## THE PROBLEM
Please copy exactly the line containing "Instruction: Open the Microsoft 可信任计算 link" and every line after it, through the last line of the records below, leaving out all pictures.

## RECORDS TO PROCESS
####
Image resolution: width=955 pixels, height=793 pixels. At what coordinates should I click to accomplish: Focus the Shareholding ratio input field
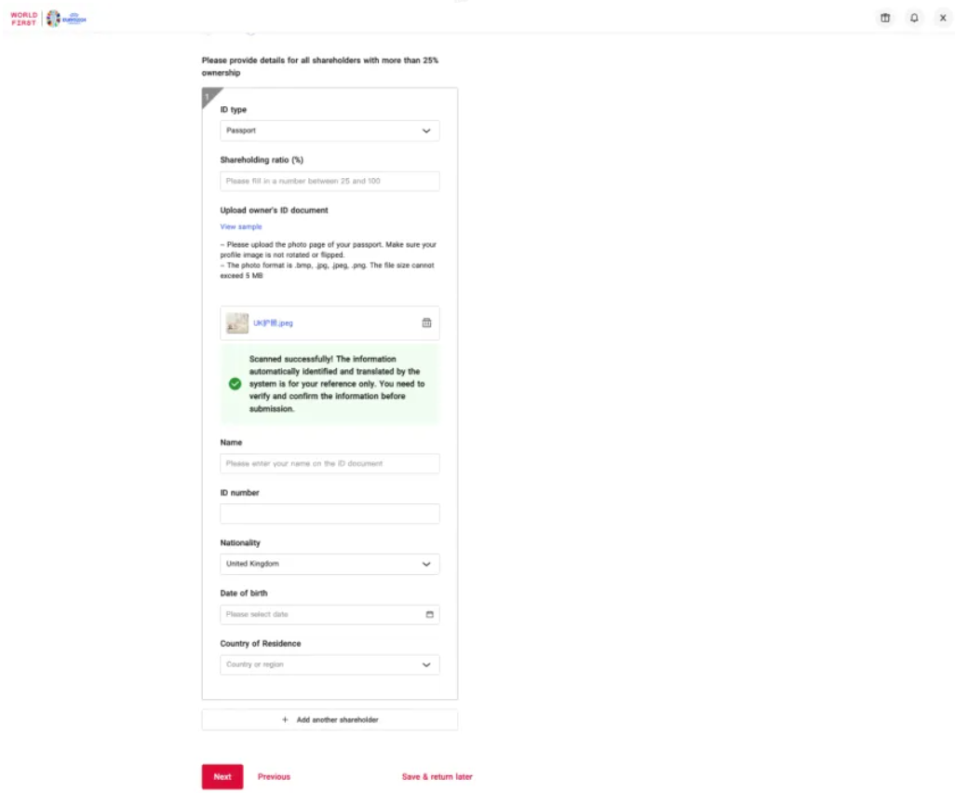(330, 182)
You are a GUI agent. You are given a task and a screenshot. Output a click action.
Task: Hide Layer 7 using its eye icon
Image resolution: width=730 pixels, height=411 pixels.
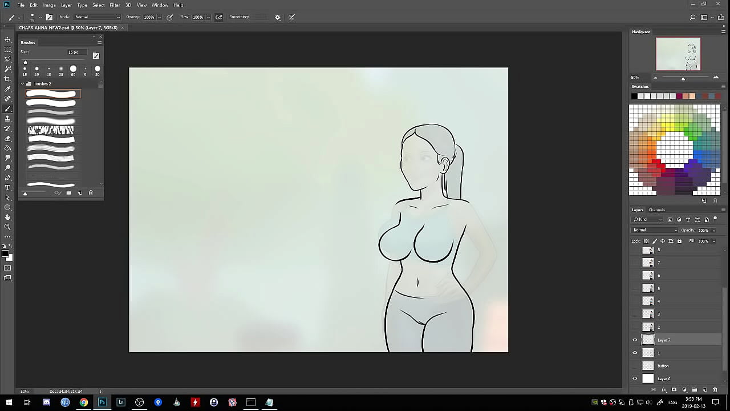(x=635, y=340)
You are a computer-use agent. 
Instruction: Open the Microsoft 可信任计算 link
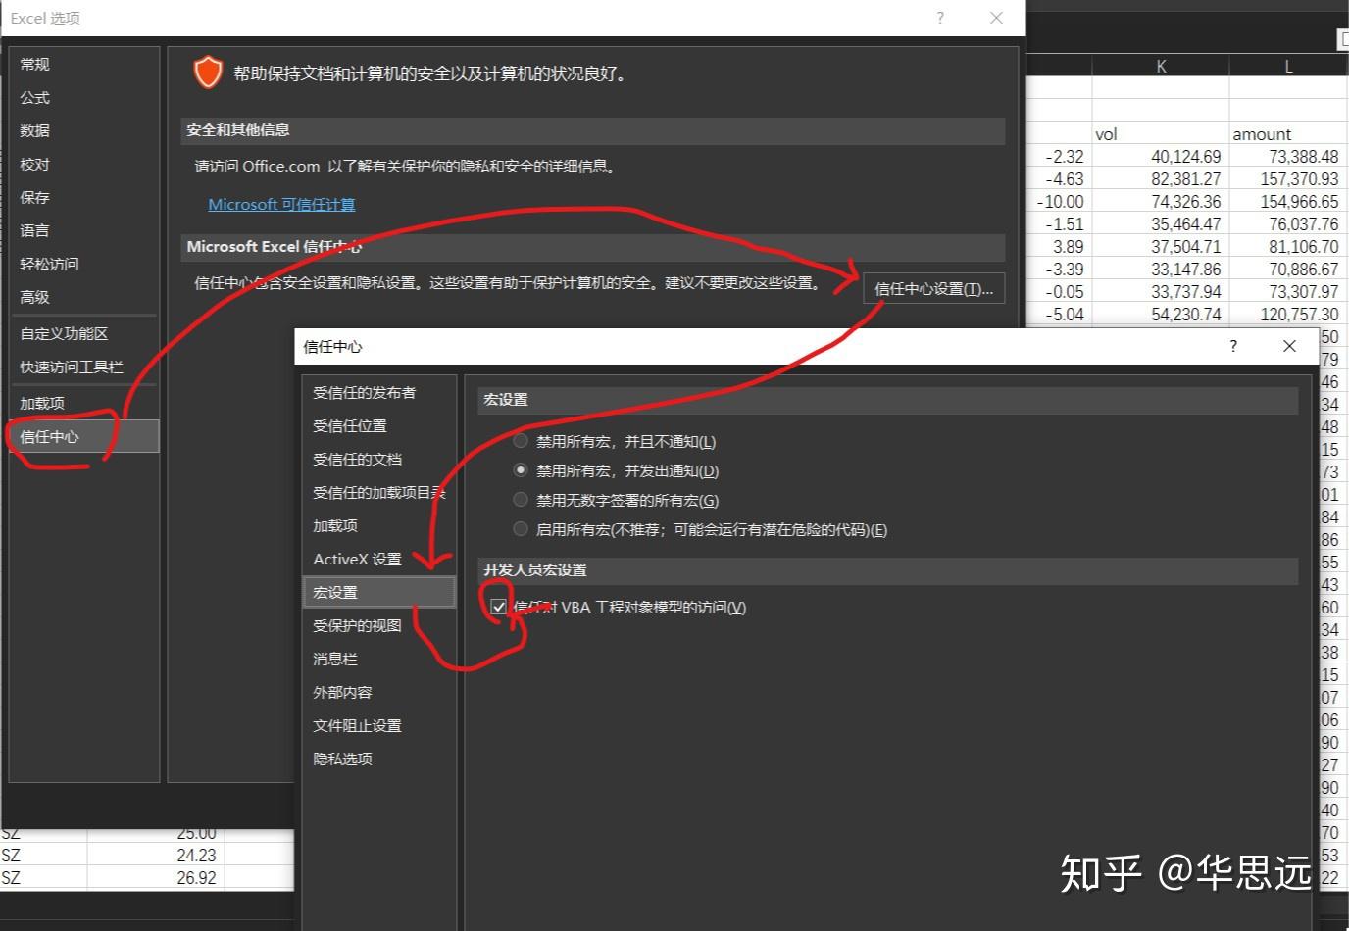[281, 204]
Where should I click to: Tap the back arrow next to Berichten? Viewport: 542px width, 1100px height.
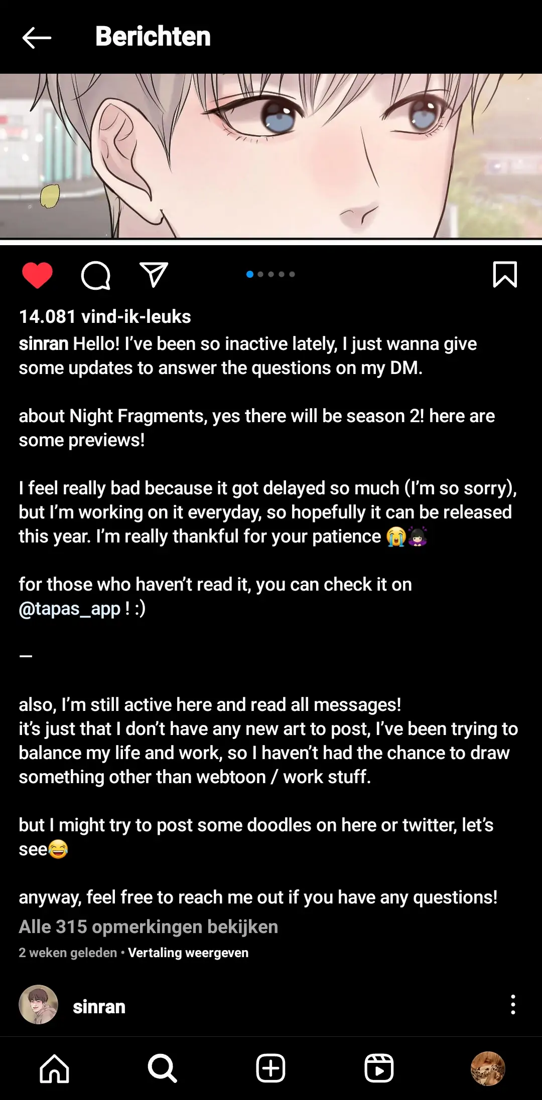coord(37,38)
####
## EXERCISE SOLUTION
Instruction: Open the Microsoft 可信任计算 link
[281, 204]
Where should I click to: Tap the back arrow next to Berichten? Viewport: 542px width, 1100px height.
coord(37,38)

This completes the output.